Complete Music Update, originally called College Music Update, and better known as CMU or the CMU Daily, is a music news service and website aimed at people working in the UK music business and music media. It primarily provides news and information about the music business, music media and music world. It is now best known for its daily email newsletter, the CMU Daily. Its current editor is Andy Malt.

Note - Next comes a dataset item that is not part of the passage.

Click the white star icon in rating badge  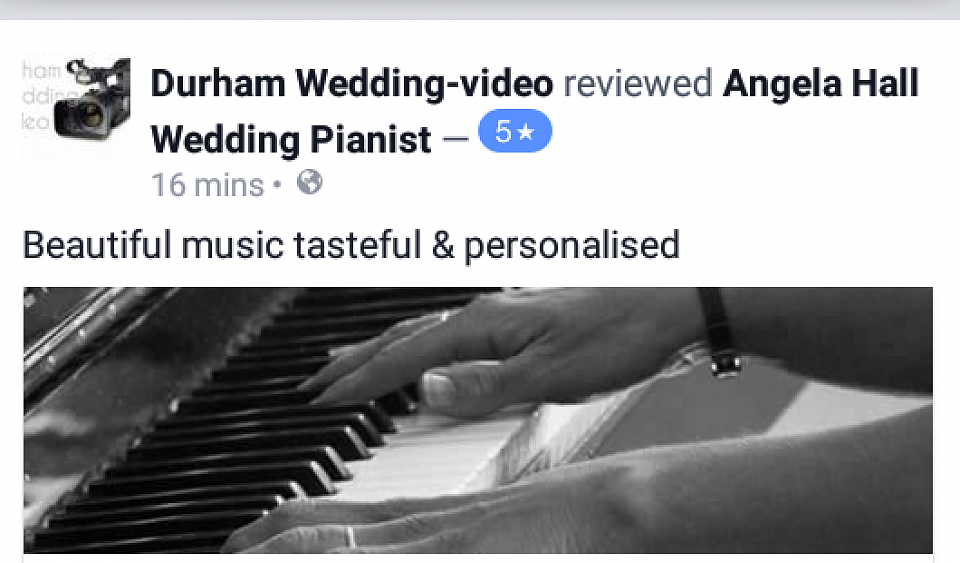[526, 131]
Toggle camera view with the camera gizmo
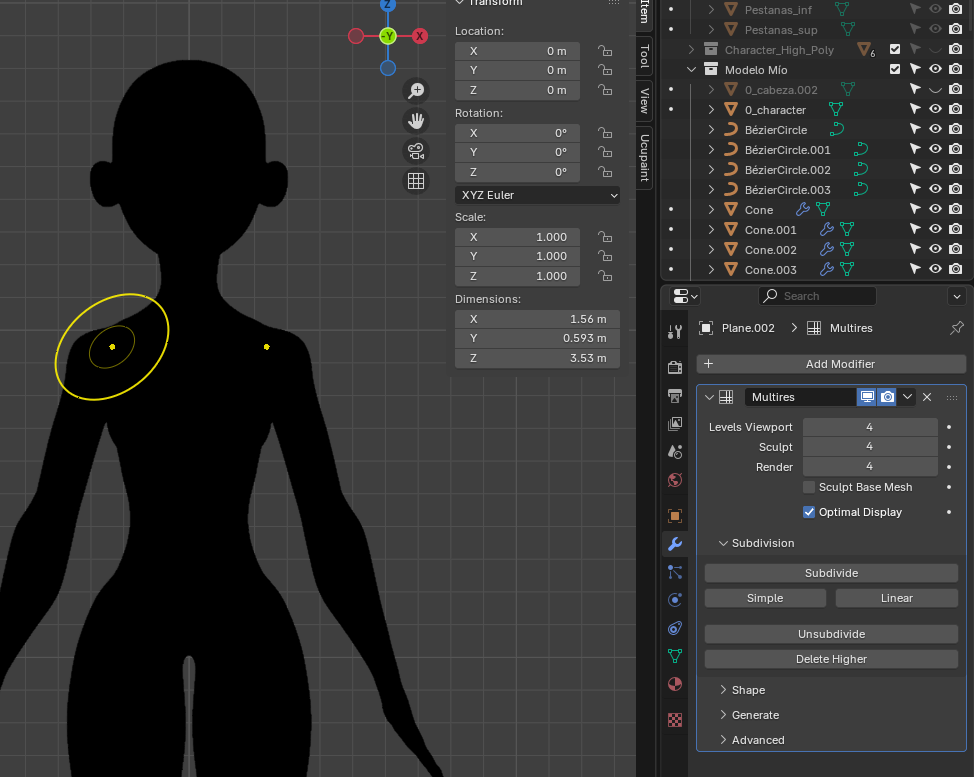 416,151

CMU is owned by UnLimited Media, which also publishes the Edinburgh Festival magazine ThreeWeeks.

== Launch and aims ==
CMU was co-founded by Chris Cooke, Alastair Walker and Fraser Thomson in 1998. It says its aim is "to bring together everyone working in music, from the suits at the biggest music, digital and media firms, to the people keeping it very real in the grass roots music community". In that regard CMU's target audience is probably much wider than other music industry trade magazines like Music Week or Billboard.

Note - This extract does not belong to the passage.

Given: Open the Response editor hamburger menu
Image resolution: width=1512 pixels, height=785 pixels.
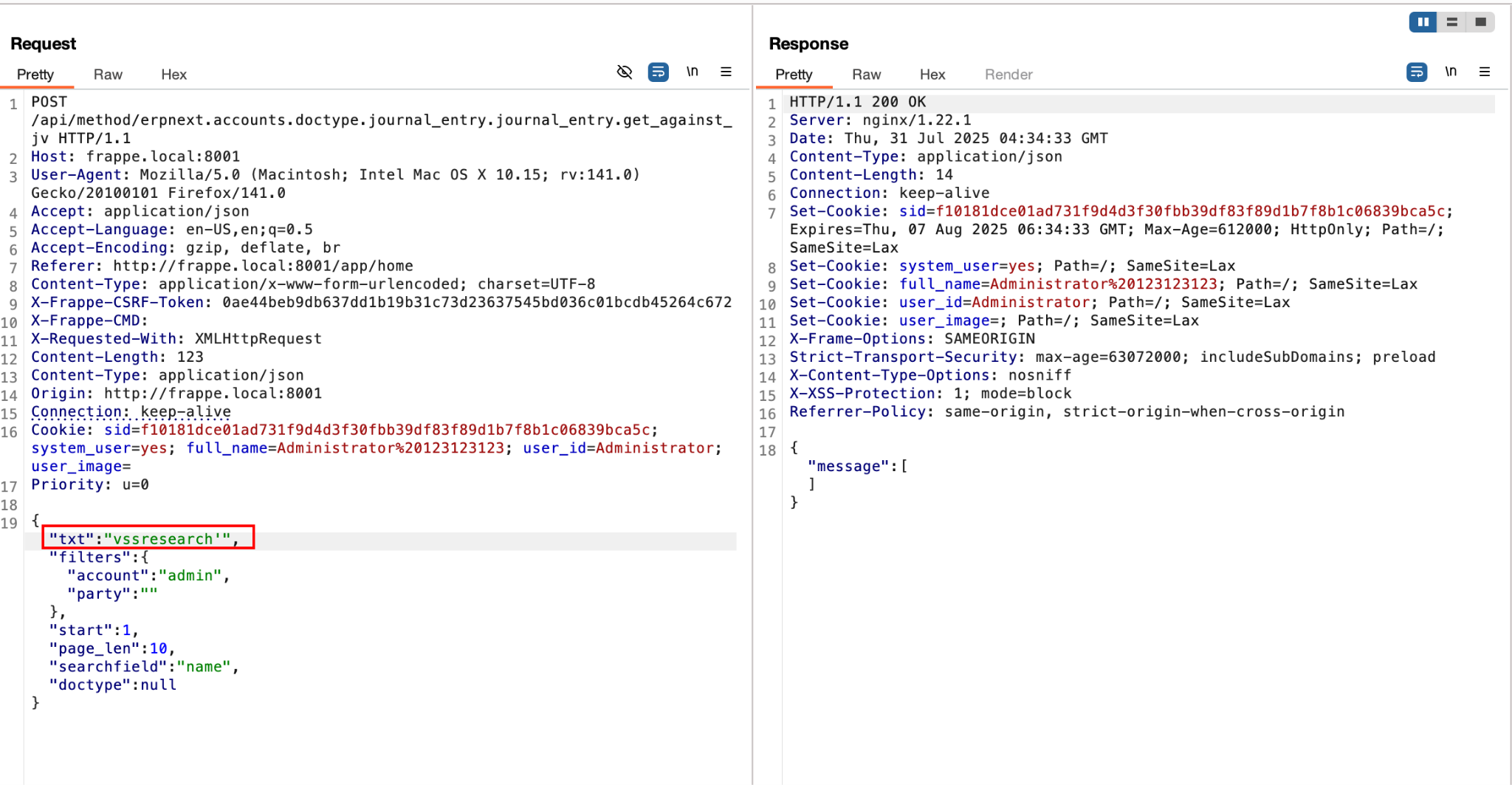Looking at the screenshot, I should (1485, 72).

CMU was initially a printed magazine mailed for free to people working in the UK music industry, music media and college music community, with a complementary website. In 2002 the magazine was replaced with a daily e-newsletter, the CMU Daily.

CMU's news service covers new and established artists and labels from the pop, indie, rock, metal, EDM, jazz, hip hop, R&B and classical genres.

== CMU Daily ==
The CMU Daily is a daily newsletter that includes music business and music media news, as well as artist stories, tour dates and gossip from the music world. It is available for free to anyone working in music, who can read it on the CMU website or opt to receive it by email each day.

The CMU Daily is different from most other trade publications in that it also covers a lot of artist news and gossip, and it has more critical editorials and a more irreverent tone than most trade media.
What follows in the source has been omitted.